#### Stated problem A
Lay out the listing as a Markdown table with the columns "No." and "Entry", starting at the line that contains "Click the compass arrow navigation icon" and stopping after the line that contains "Action: 511,108". Skip blank lines and leave the pictures out.

#### Reading passage
Ellie Reed is an American actress who has worked primarily in theatre and television. She is known for playing the best friend of the main character in the Netflix series Girlboss.

Early life
Reed was born in Deerfield, Illinois. She graduated from Northwestern University, and further studied improv programs at The Second City Conservatory and iO Theater in Chicago, Illinois.

Theatre career
Reed joined the Griffin Theatre (Chicago) in 2011 and starred in the productions "No More Dead Dogs," "Letters Home," and "Men Should Weep." She was also involved in the founding of and was casting director of the Buzz22 theatre company in Chicago, where she starred in "Hooters: A Play" and "Quake," as well as "She Kills Monsters" which was part of Steppenwolf Theatre Garage Rep's 2013 production.

Her play The Beecher Sisters had its premiere at Chicago’s Awkward Pause Theatre in 2015.

Film and television career
Reed made her debut screen appearance in the short film Positive Comment in 2010 and went on to appear in three episodes of Touch 'n Dix  in 2012. Since then she has appeared in such TV series as Betrayal, Chicago P.D., Empire, Future You, and 2 Broke Girls.

#### Data shown
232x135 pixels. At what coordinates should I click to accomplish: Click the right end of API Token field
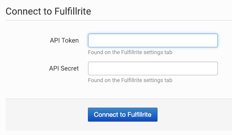click(212, 40)

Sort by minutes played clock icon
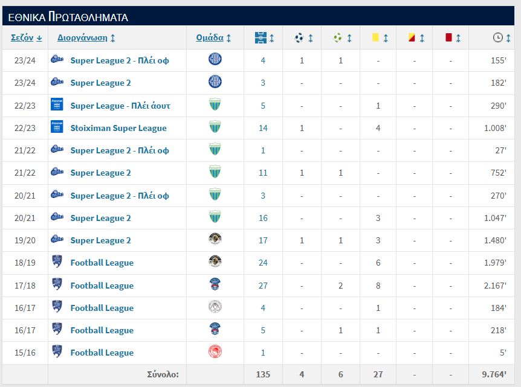click(x=498, y=37)
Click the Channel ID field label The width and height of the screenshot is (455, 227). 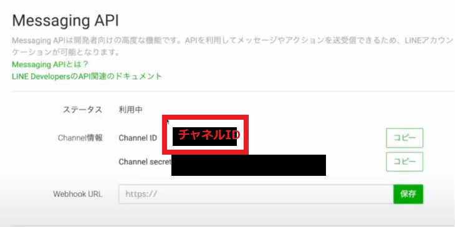click(x=138, y=138)
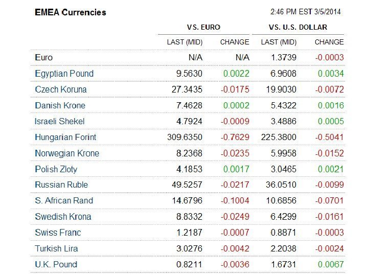Open the Norwegian Krone link
This screenshot has width=368, height=276.
tap(67, 153)
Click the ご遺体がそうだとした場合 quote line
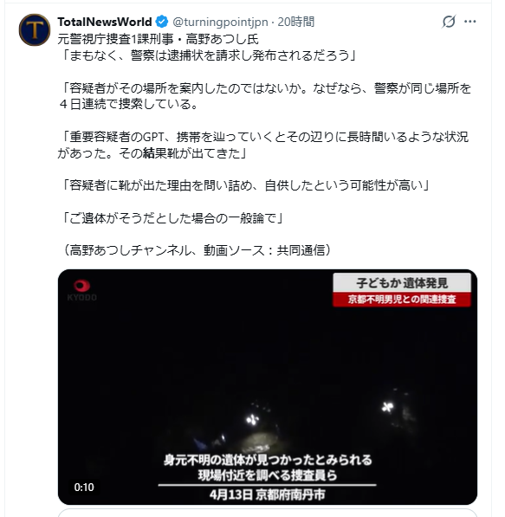The width and height of the screenshot is (505, 517). pyautogui.click(x=171, y=218)
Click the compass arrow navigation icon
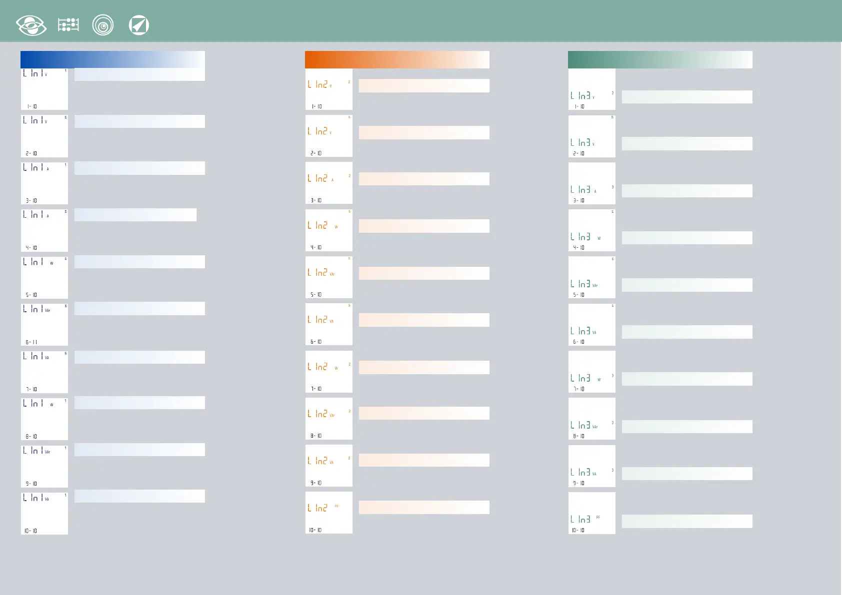This screenshot has width=842, height=595. pyautogui.click(x=139, y=25)
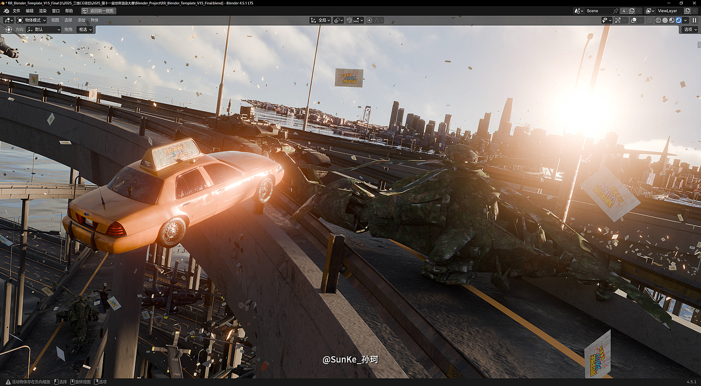The height and width of the screenshot is (386, 701).
Task: Click the ViewLayer name field
Action: click(668, 10)
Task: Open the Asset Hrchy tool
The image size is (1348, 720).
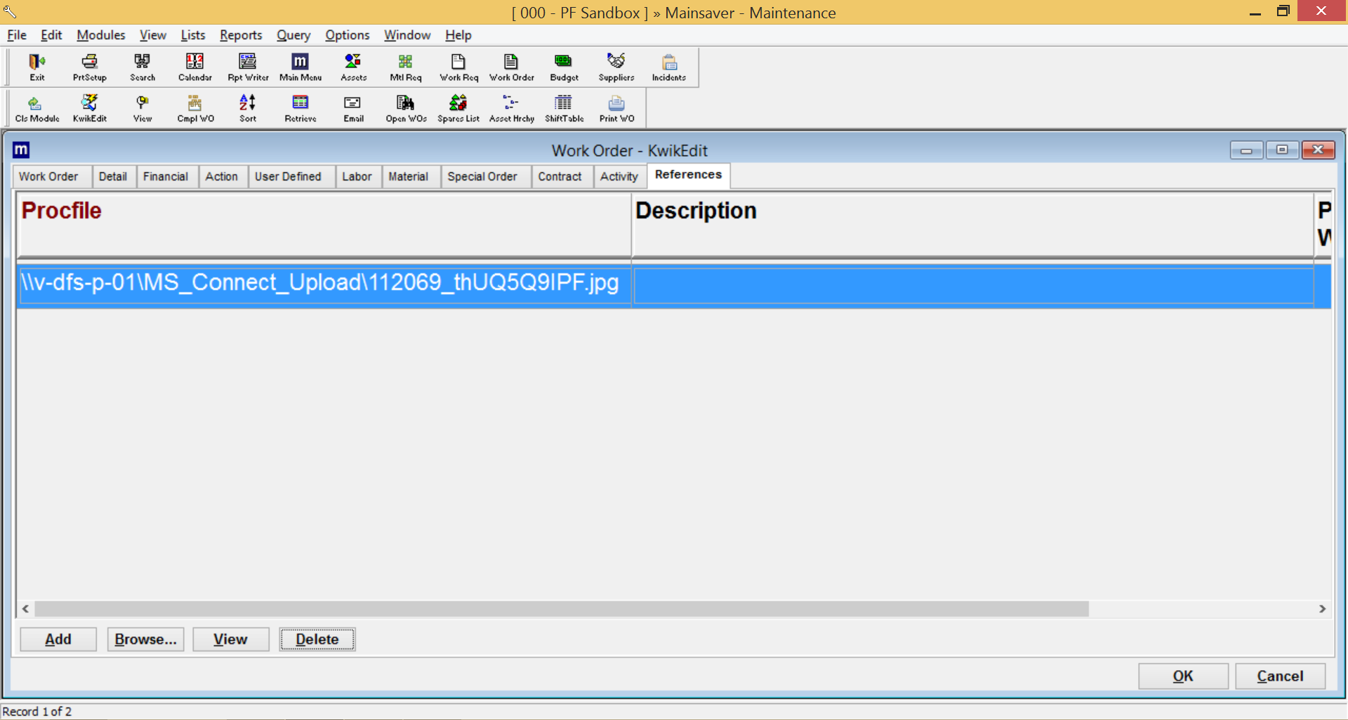Action: 511,108
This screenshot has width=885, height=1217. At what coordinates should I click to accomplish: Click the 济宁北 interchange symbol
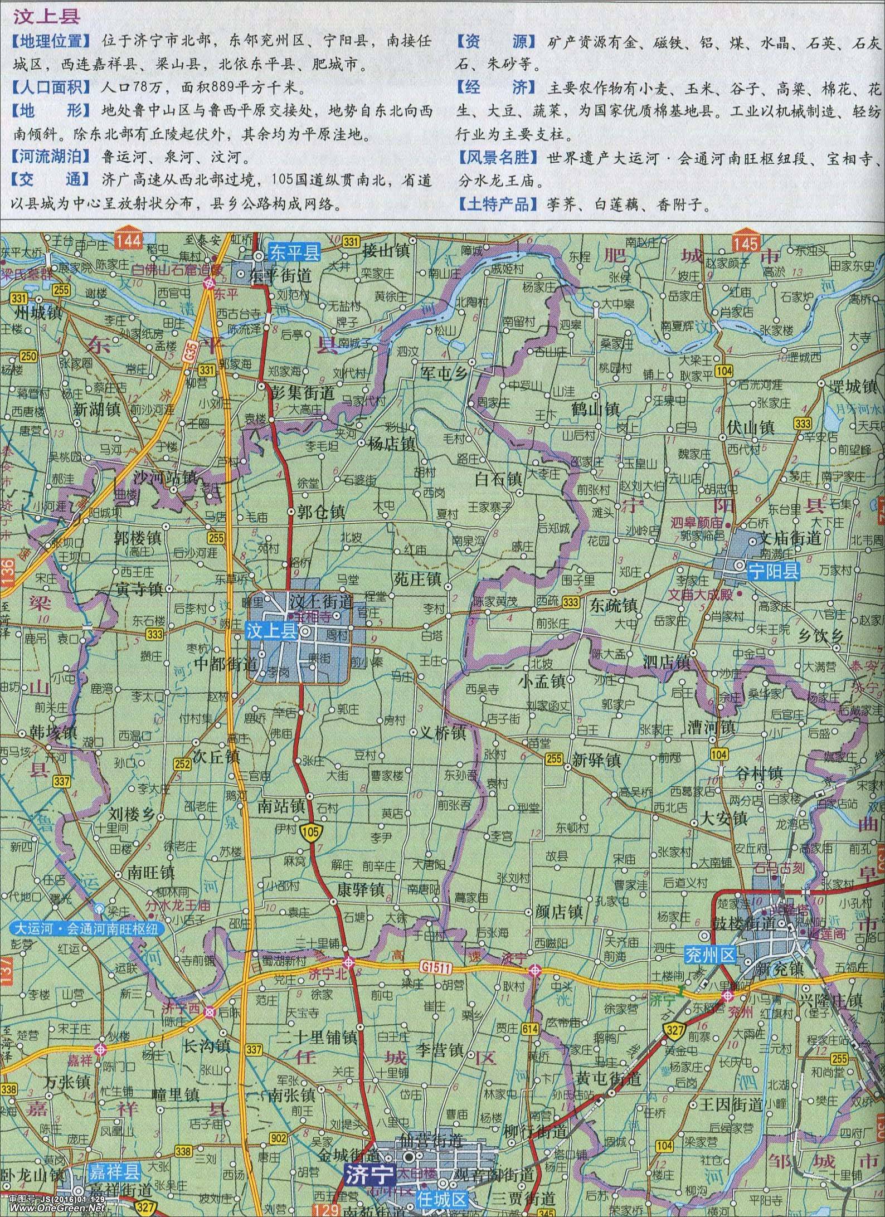(348, 962)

#### Stated problem B
Pick up the biography of Ellie Reed after its last sentence and keep writing it.

#### Expected output A
| No. | Entry |
|---|---|
| 1 | Click the compass arrow navigation icon |
| 2 | This screenshot has width=842, height=595. pyautogui.click(x=139, y=25) |
| 3 | The height and width of the screenshot is (386, 701). |
| 4 | Task: Click the ViewLayer name field |
| 5 | Action: click(668, 10) |
| 6 | Task: Open the Asset Hrchy tool |
| 7 | The image size is (1348, 720). |
| 8 | Action: 511,108 |

#### Expected output B
Reed landed a main supporting role as Annie, the best friend of Sophia played by Britt Robertson in Girlboss for 13 episodes in 2017. In 2018, Reed played Sarah Green in the pilot episode of the 2018 ABC reboot of The Greatest American Hero.
 
In 2019, Reed played the leading role in the film Big House, which was due to have its world premiere at the RiverRun International Film Festival in April 2020. 

In 2020 she had a brief cameo in the Brooklyn Nine-Nine episode as Kayla in the episode Lights Out, and starred as Camilla’s girlfriend in 
CBS/Disney+ series Diary of a Future President.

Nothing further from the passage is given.